Wednesday, January 14, 2009

on upheaval

Upheaval is a funny thing.  It is something that happens and it has an effect; for me that effect has always been like being overcome by a sudden sense of overwhelming dread.  It is never pretty, but the results are like building muscle; you tear a few things down so they can build themselves back stronger.

I was thinking yesterday about my freshman introduction to writing course that I took from an amazing feminist who is very fond of the color purple.  Like most good composition courses, the focus is not necessarily about how to write a five paragraph theme or methods of research--all of the technical aspects of writing too a backseat to the readings we did.  In the end I learned a different way of looking at the world; I learned how to see with a critical lens.  I am not sure if her class was the direct cause of my change in world view but I can safely say that it planted the seeds for the plants that I would need to eat for nourishment in the months that followed.

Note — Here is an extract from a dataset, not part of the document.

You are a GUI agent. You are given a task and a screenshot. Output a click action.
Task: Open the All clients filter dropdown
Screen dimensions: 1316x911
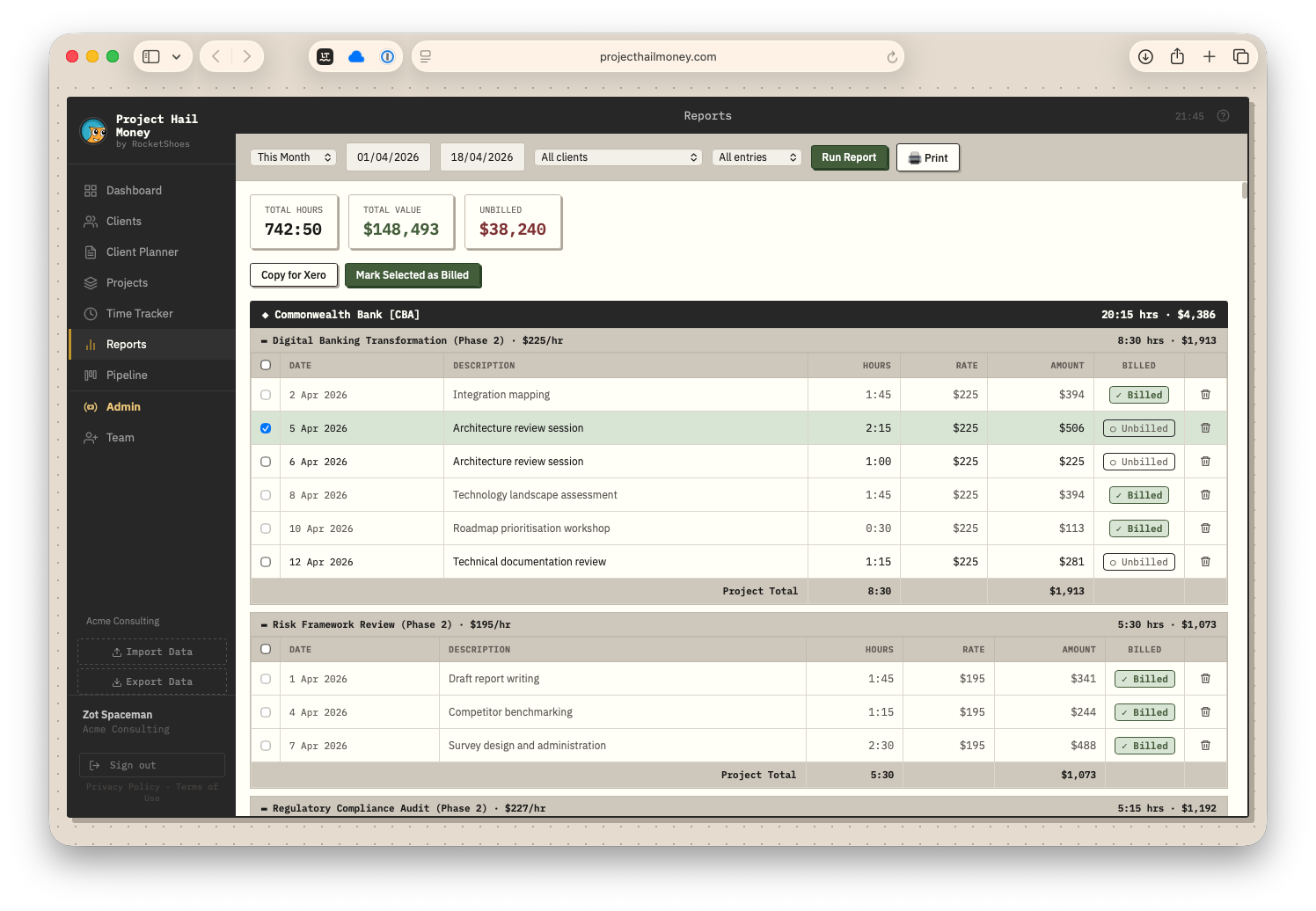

Shortly after basic composition, perhaps two months, I came out of the closet in a not very smooth or confident way; I was not prepared for how unsettling the experience would be.  I remember very distinctly laying on my bed as the walls of my apartment mocked me with a taunting dance.  I couldn't breathe, I was dizzy, and I felt like I was weighted to the bed.  I remember kicking off the physical effects long enough to send a text message asking for help:  "I can't do this alone."  The response came back:  "You aren't alone, but I can't help you right now."  Getting out of bed the next morning was one of the most difficult things I have ever had to do.

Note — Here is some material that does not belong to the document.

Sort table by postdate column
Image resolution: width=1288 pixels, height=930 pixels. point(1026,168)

The summer before my senior year in college, I had a few friends who stayed in town for jobs or internships.  We had GRE study parties where we usually ended up cooking some food and drinking copious amounts of alcohol, our vocabulary lists and writing samples shoved in a pile to the side of the room.  One of these friends is named Claire.  After years of believing the right-wing religious nut jobs who used the Bible to condemn me to hell, I had adopted her as my religious coach.  One day I decided I wanted her to explain a Bible verse about homosexuality so I got my shit together and drove over to her apartment where she explained several things that acted like explosives at the foundation of my rejection by God.  It was one of those new world view moments where you walk in not necessarily content with the world, but at the very least confidant that you know how it works.  I will repeat something I said earlier because it is both very important and very true:  those world changing moments, particularly their after effects, aren't very pretty.  Over the next few days that talk and its implications banged around in my head knocking shit over and leaving my thoughts in general disarray.  During the next study party, I consumed a fifth of vodka and had what can only be equated to a complete emotional breakdown.  I was innocently using the restroom one moment and I was on my knees dry heaving and sobbing while attempting to crawl back into the living room where I spilled my drink on every surface available while ranting about religion, my dead mother, the pains of being born a gay man, and people like Claire, who have the innate ability to bring that kind of shit together in a cute, original, and fun package with a velvet bow on top.

At Iowa State, English graduate students are most commonly hired for one of two jobs, a composition TA, or a speech TA.  I was hired to be a speech TA and had long been mulling over whether or not I should switch to composition at the beginning of the next academic year (better for my intended career path).  I had decided not to switch as of 6pm last night--I was comfortable where I was and reasonably confident that I could still get into a PhD program without experience teaching basic composition.  I was thinking about all these things last night while simultaneously absorbing the classroom activities of my course called Theory and Research in Composition--the class where we learn how to effect that element of a "changed worldview" into our students.  The byproduct--intended or unintended, it doesn't really matter--of learning how to do this is that I am going through another worldview change.  It suddenly became very clear that I am teaching the wrong thing, that I desperately need to switch to be a composition TA.  And not just for the resume building aspect, but for the "this is what I want to do with my life" aspect.  It is what I want to do with literature as a student of it, it is what I want to do as a professor of literature, and it is what I want to do with writing as a basic form of communication--I want to teach students that it is good to question everything, to hold the crystal up to the light and look through a different spectrum, even for a few minutes. 

It was like I was back in Dr. Udel's freshman writing course, like I was back on my bed with the room spinning, like that night I broke down on the floor my friends' apartment.  It was one of those annoying, world changing epiphanies that makes you want to throw up but only because you have some putrid shit in your stomach that has been there for too long.  Now I am trying my best to sit on my laurels, waiting from an answer from the powers that be--will I be allowed to submit a late application for reassignment?